Exercise materials Block Start

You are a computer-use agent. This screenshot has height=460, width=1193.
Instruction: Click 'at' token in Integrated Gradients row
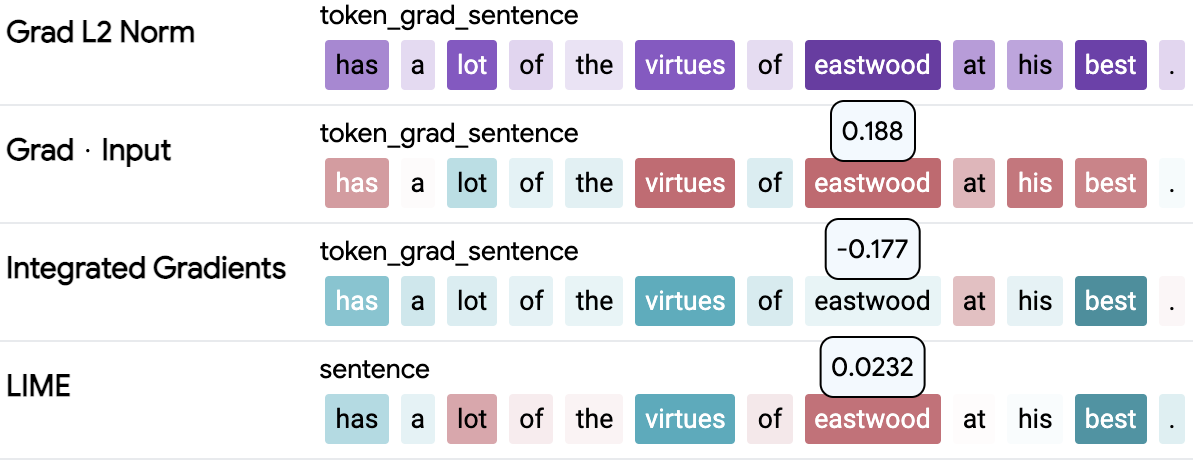pyautogui.click(x=974, y=301)
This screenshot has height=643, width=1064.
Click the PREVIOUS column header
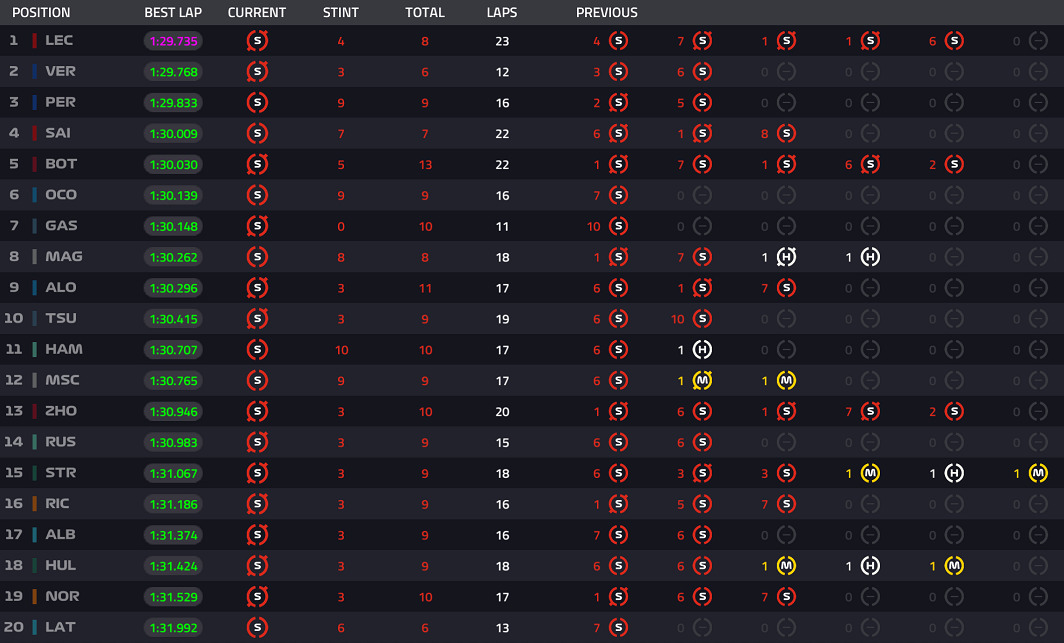pyautogui.click(x=607, y=12)
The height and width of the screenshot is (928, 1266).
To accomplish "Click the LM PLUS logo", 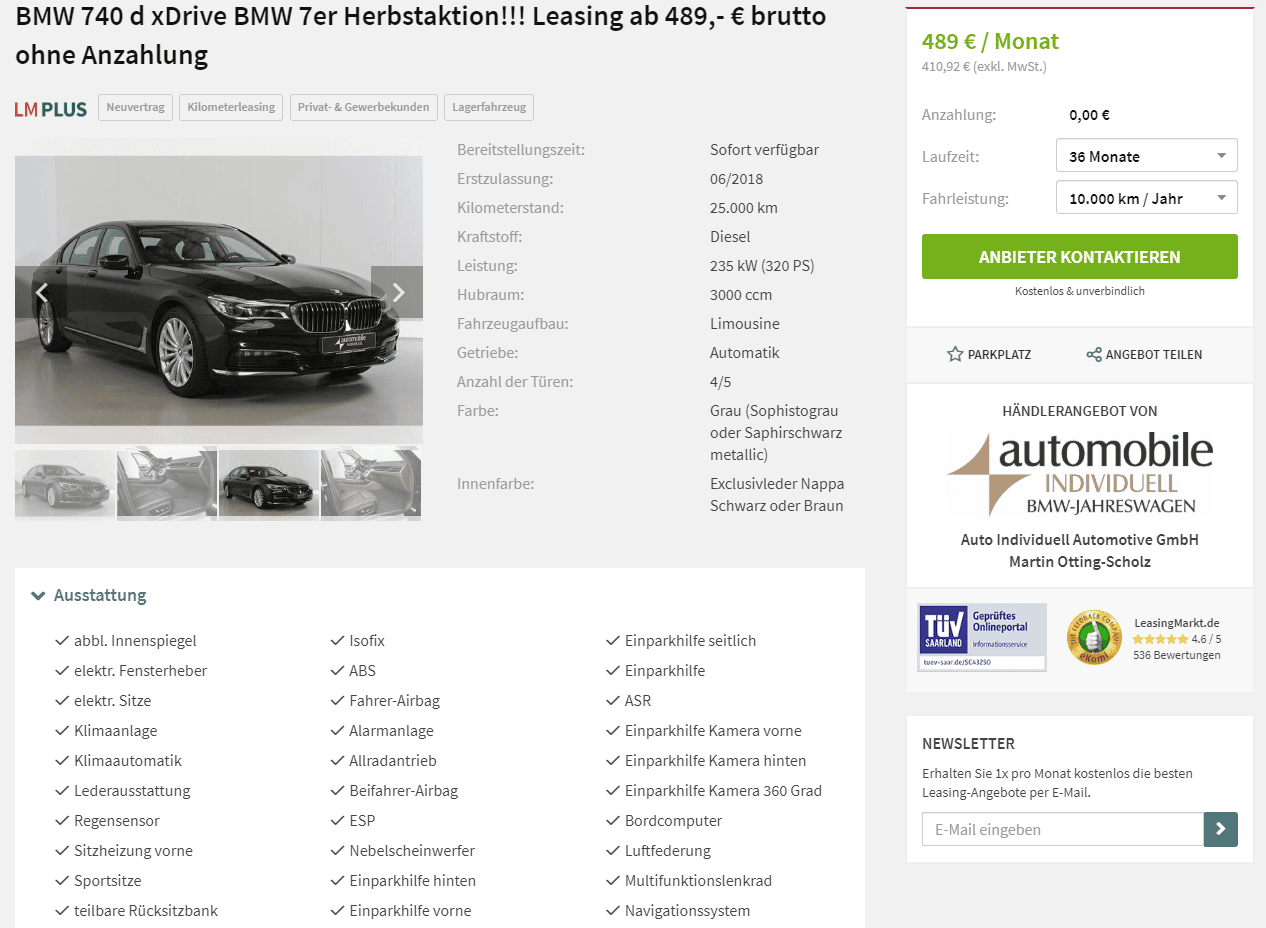I will [51, 109].
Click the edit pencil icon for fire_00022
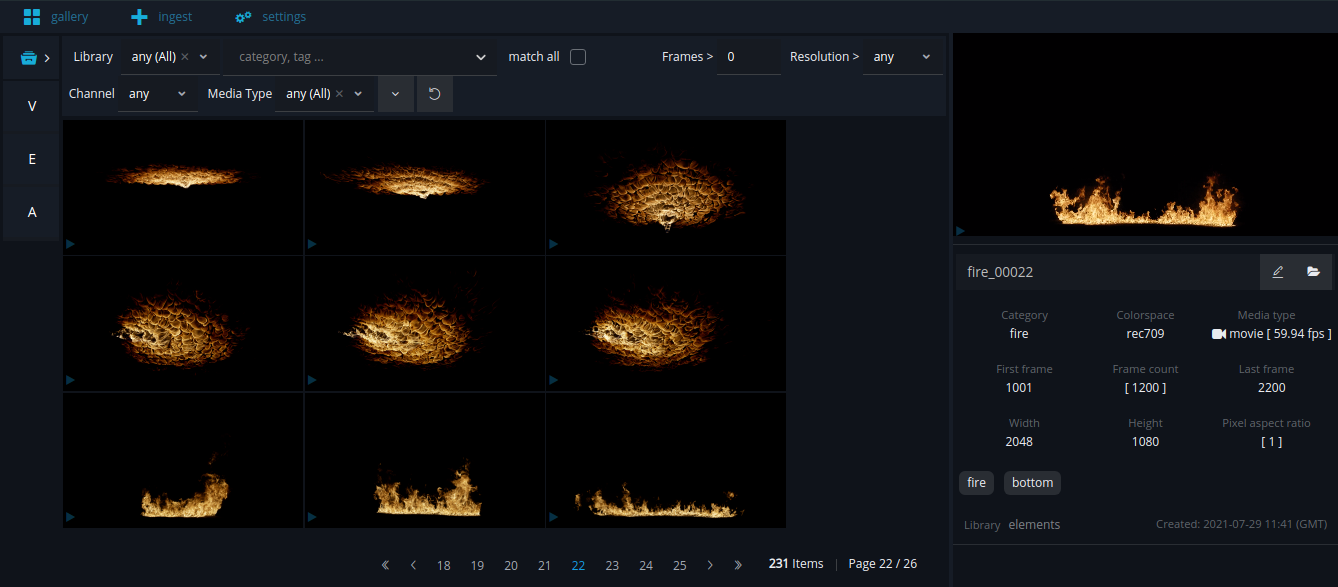The width and height of the screenshot is (1338, 587). [1277, 272]
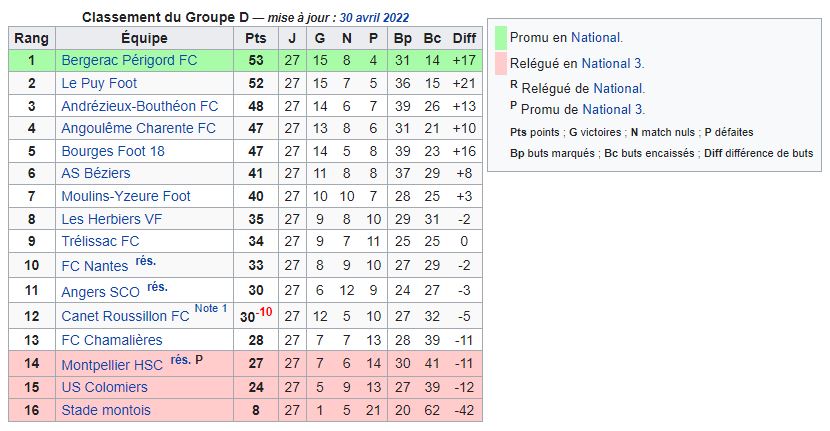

Exercise materials Block End

■ Prompt
Lines that hold the word "This" are the ones to copy from the entries above.

■ Expected output
You are a computer-use agent. This screenshot has height=460, width=1193.
This screenshot has height=643, width=1064.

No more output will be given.